AASHTO Journal, 3 April 2015

U.S. Transportation Secretary Anthony Foxx sent the Obama administration’s 2015 version of the “Grow America Act” to Congress as lawmakers began a two-week recess around the Easter holiday.

As expected, the plan follows closely along lines of the first proposal Foxx sent to Congress in 2014, which sought a four-year, $302 billion reauthorization of highway, transit and rail programs. The new version seeks a six-year, $478 billion reauthorization along with some added spending proposals from the 2014 bill, packaging many of them under a broad “Transportation Trust Fund.”

foxxreporters.jpg Foxx talks with reporters after his Feb. 25 speech to AASHTO conference.

It would put significant amounts of new money into transit, passenger rail and several grant programs including for freight projects, with smaller increases in highway spending that is distributed to states.

And it would pay for them all with a onetime, 14 percent mandated repatriation tax on foreign earnings held overseas by U.S. corporations, along with existing federal excise fees on motor fuels and trucking equipment that now help support the Highway Trust Fund. It would also lift a federal ban on states tolling existing lanes of federal-aid highways.

That “Grow America2” proposal is not expected to win approval in congressional committees, which have yet to offer the more limited legislation that would be needed to reauthorize current Highway Trust Fund road and transit programs before the HTF authority expires May 31. But committees could include some of its provisions in their legislation.

In announcing the administration proposal, Foxx said “this is an opportunity to break from 10 years of flat funding,” with a robust investment plan instead of Congress passing legislation that keeps infrastructure spending near current levels.

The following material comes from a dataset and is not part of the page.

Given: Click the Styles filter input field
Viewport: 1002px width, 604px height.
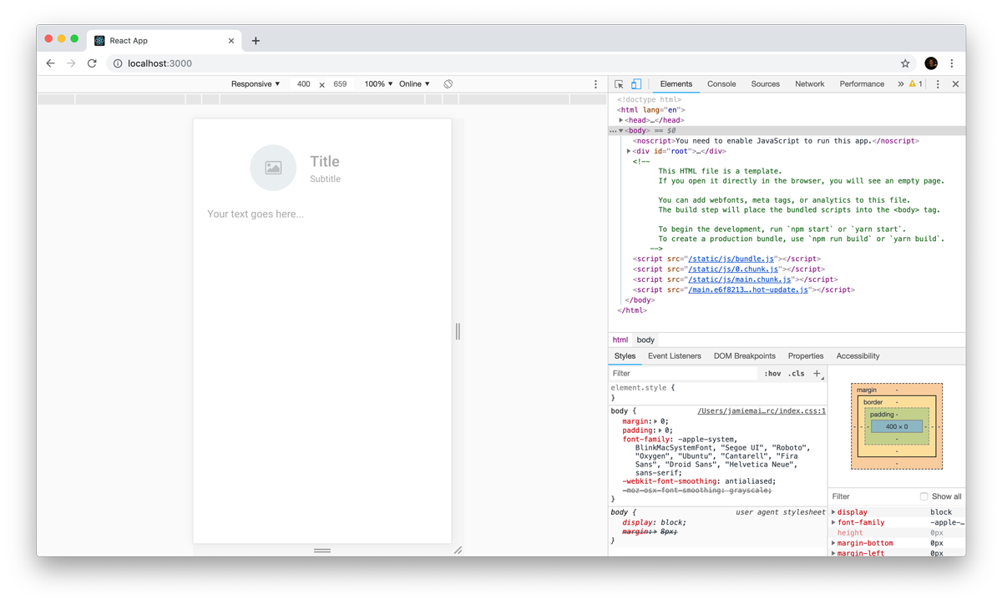Looking at the screenshot, I should (683, 374).
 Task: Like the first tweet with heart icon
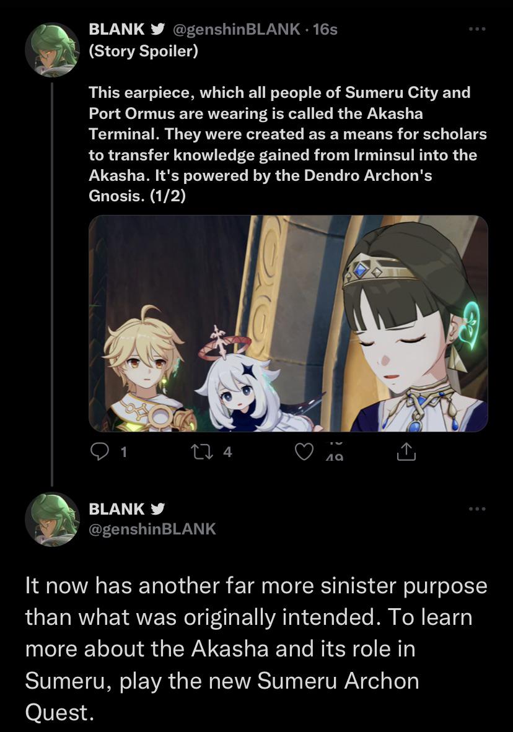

He also urged state and local officials to keep pressing members of Congress about transportation needs. “Governors and state officials as well as mayors and local officials all over the country need to continue being relentless, too,” said Foxx, “by continuing to raise their voices in support of a transportation bill that meets both their immediate and long-term needs.”

One way the DOT plan would challenge convention on Capitol Hill is by packaging rail with the other surface modes in the same authorizing legislation and the same trust fund, something that has drawn little support in Congress. Another challenge is the push for more funds the U.S. DOT itself can award; many in Congress say they do not wish to provide the administration more grant money to spend on projects it selects across the country.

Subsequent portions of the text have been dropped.